François Gouyette, ambassadeur de la République Française en Tunisie, a accordé une interview exclusive à l’Economiste Maghrébin. Voici des extraits de cette interview publiée en intégralité dans le n°661 de l’Economiste Maghrébin .
L’Economiste Maghrébin : Qu’en est-il des entreprises françaises installées en Tunisie ? Ont-elles été affectées par les problèmes, notamment sociaux ? Ont-elles quitté le pays ?
François Gouyette : Nous sommes de très loin, non seulement le premier investisseur, mais nous avons aussi le plus grand nombre d’entreprises, soit plus de 1300 entreprises, employant près de 130 000 Tunisiens. Et il existe également des investissements nouveaux.
En 2012, l’entreprise Bic a investi 11 millions d’euros pour la construction d’une usine à Bizerte ; dans le domaine de l’alimentation animale, une des plus grandes sociétés françaises de cette filière, Avril, a également investi 15 millions d’euros.
Sans parler des grands groupes, comme Total, qui a décidé d’investir près de 50 millions d’euro sur trois ans pour la modernisation du système de distribution. Je dois dire aussi qu’il y a une volonté concrète des sociétés françaises de pérenniser leur implantation ; il n’y a aucune espèce de mouvement de retrait.
En moyenne, 50 sociétés sur 1300 partent chaque année, depuis la révolution, comme avant 2011 d’ailleurs, et ce pour des raisons qui leur appartiennent, mais qui ne sont pas liées spécifiquement à la conjoncture tunisienne : en 2014, ce nombre est même tombé à moins de 10.
Pour autant, il serait malhonnête de nier que des sociétés étrangères, notamment françaises, sont parfois préoccupées par le climat social qui règne dans le pays.
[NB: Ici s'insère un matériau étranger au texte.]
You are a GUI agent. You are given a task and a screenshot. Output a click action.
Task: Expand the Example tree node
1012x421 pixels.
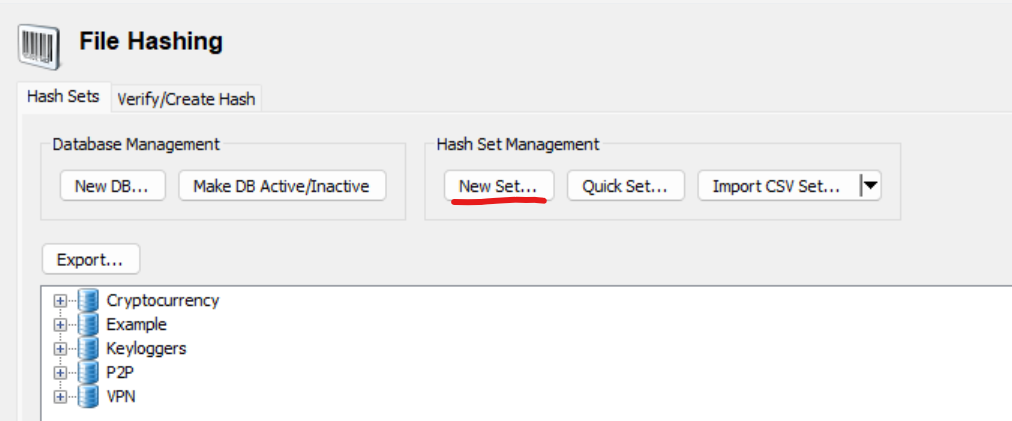click(x=60, y=325)
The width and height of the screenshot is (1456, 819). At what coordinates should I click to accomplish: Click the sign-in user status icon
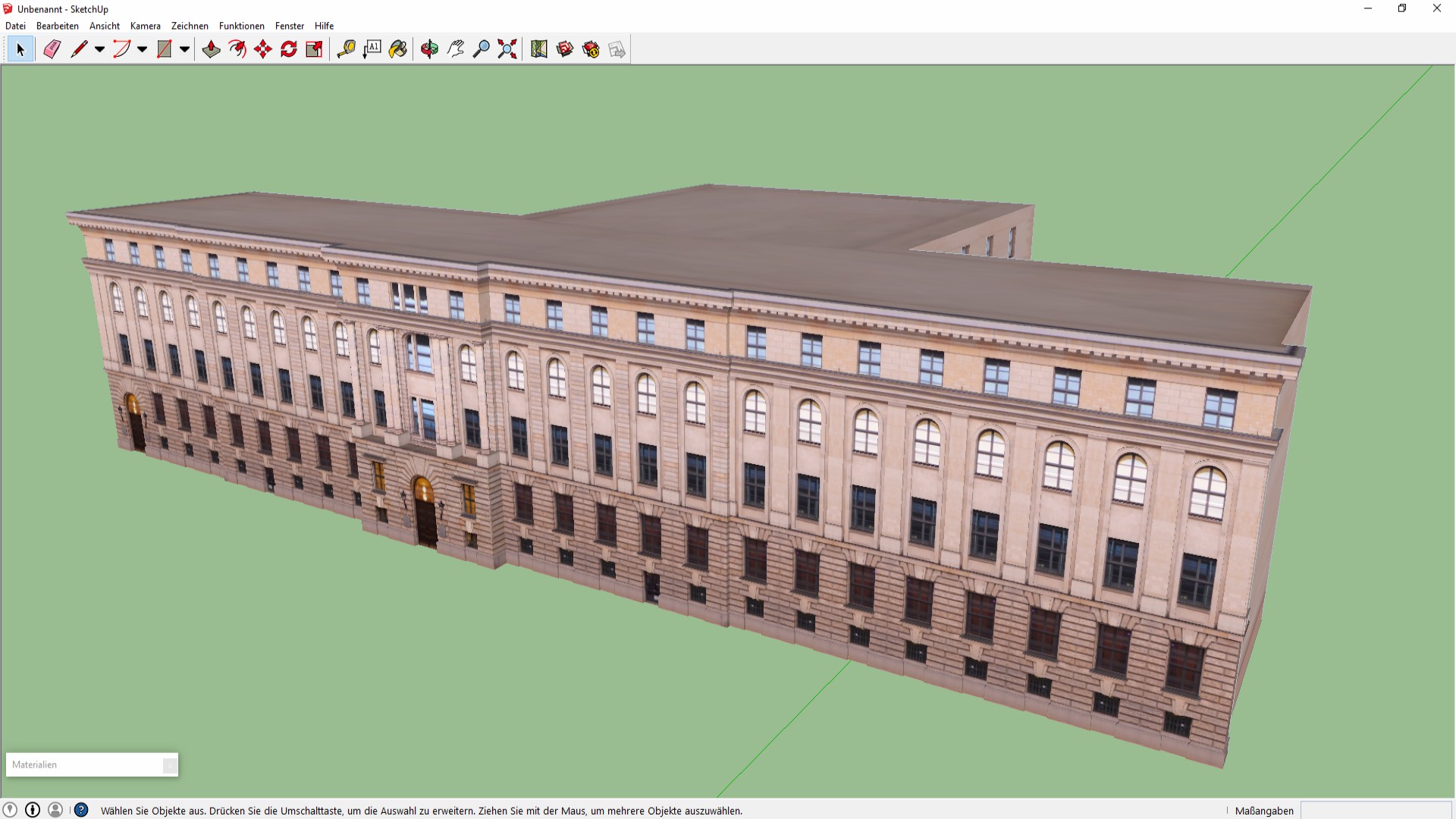[55, 810]
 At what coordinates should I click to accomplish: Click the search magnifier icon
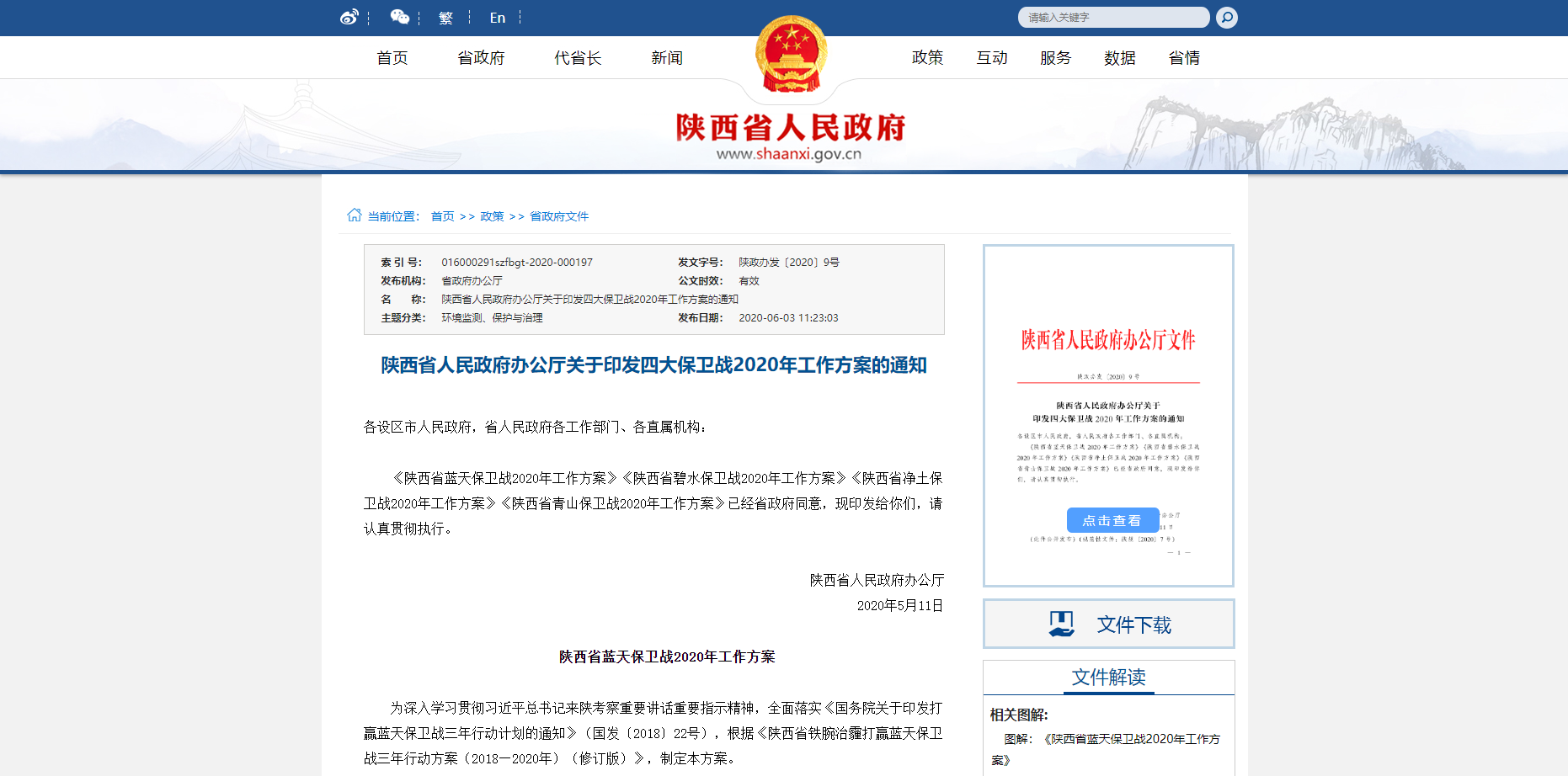tap(1227, 18)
Elles souhaitent que la situation se stabilise, qu’il y ait un cadre favorable pour l’investissement et qu’elles puissent travailler dans de bonnes conditions.
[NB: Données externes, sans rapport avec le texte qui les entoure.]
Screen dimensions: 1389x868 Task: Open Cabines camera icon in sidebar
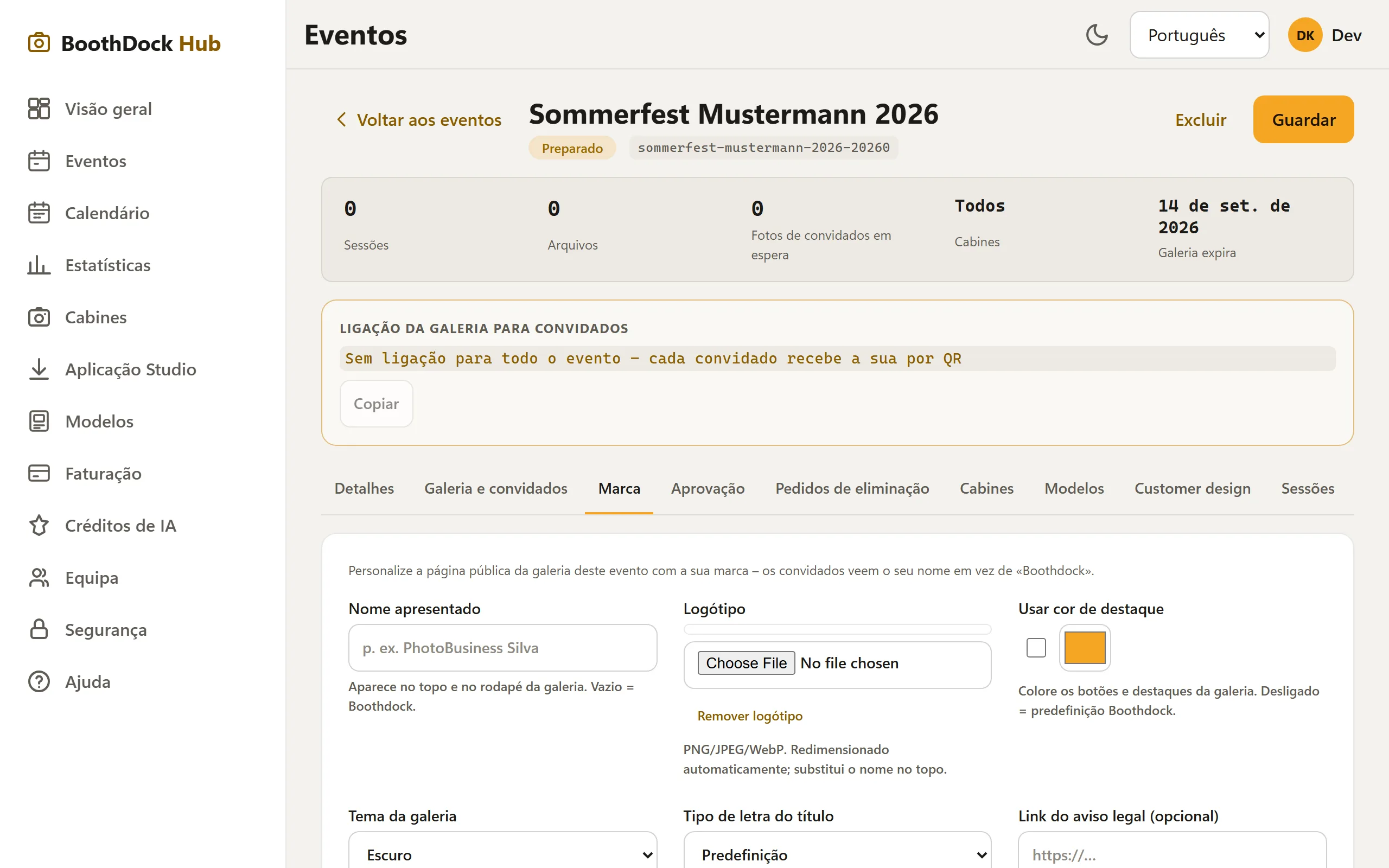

Qu’en est-il de la conversion de 60 millions d’euros de dettes en projets ?
…Permettez-moi de rappeler que la France est tenue par des règles budgétaires extrêmement strictes, qui découlent du traité de Maastricht, comme vous le savez. Nous avons donc des contraintes, et pourtant, nous avons souhaité faire un geste significatif. Nous sommes maintenant en discussion avec les autorités tunisiennes pour identifier le ou les projets qui devraient bénéficier de ce mécanisme. Pour notre part, nous souhaitons avancer au plus vite pour que cette conversion soit mise en œuvre et qu’elle bénéficie ainsi rapidement à la population.
Passons à l’incontournable et récurrente question des visas…
Votre question me permet de rectifier certaines idées fausses. Je ne cesserai de le répéter, nous observons aujourd’hui un taux extrêmement élevé de délivrance de visas, puisque nous sommes à plus de 100 000 visas délivrés en 2014, avec un taux de refus constaté de moins de 10%. Plus de 40% des visas délivrés sont des visas de circulation, c’est-à-dire d’une validité supérieure à un an. Par ailleurs et en mettant en place depuis 2012 le nouveau système de collecte et de délivrance des visas avec TLS, nous avons mis fin à ce scandaleux phénomène des interminables files d’attente devant le consulat de France. Aujourd’hui, il y a un système de prise de rendez-vous par internet ; les gens sont généralement satisfaits du service qui leur est offert.
La crise libyenne et la menace qu’elle fait peser sur les pays voisins …
Nous en parlons avec nos amis Tunisiens dans le cadre du dialogue politique et nous sommes d’accord avec eux pour estimer qu’aujourd’hui, essayer de sortir de cette crise, de ce chaos, c’est soutenir l’effort des Nations unies. Il n’y a pas de solution militaire à la crise. Il ne peut y avoir qu’une solution politique, qui passe par la mise en place d’institutions et par l’avènement d’une union nationale.
Les discussions sous l’égide de l’ONU ne sont pas interrompues ; il faut espérer qu’on parvienne à un accord. On a constaté la progression de Daech dans la région de Syrte. C’est le résultat inéluctable des divisions libyennes. Daech profite de cette situation d’instabilité et des affrontements qui ont lieu entre le camp de Tripoli et celui de Tobrouk.
L’ensemble des Libyens est menacé par cette progression. Nous espérons une prise de conscience de la nécessité de trouver une solution de compromis et de construire une union, justement pour mieux combattre la menace terroriste.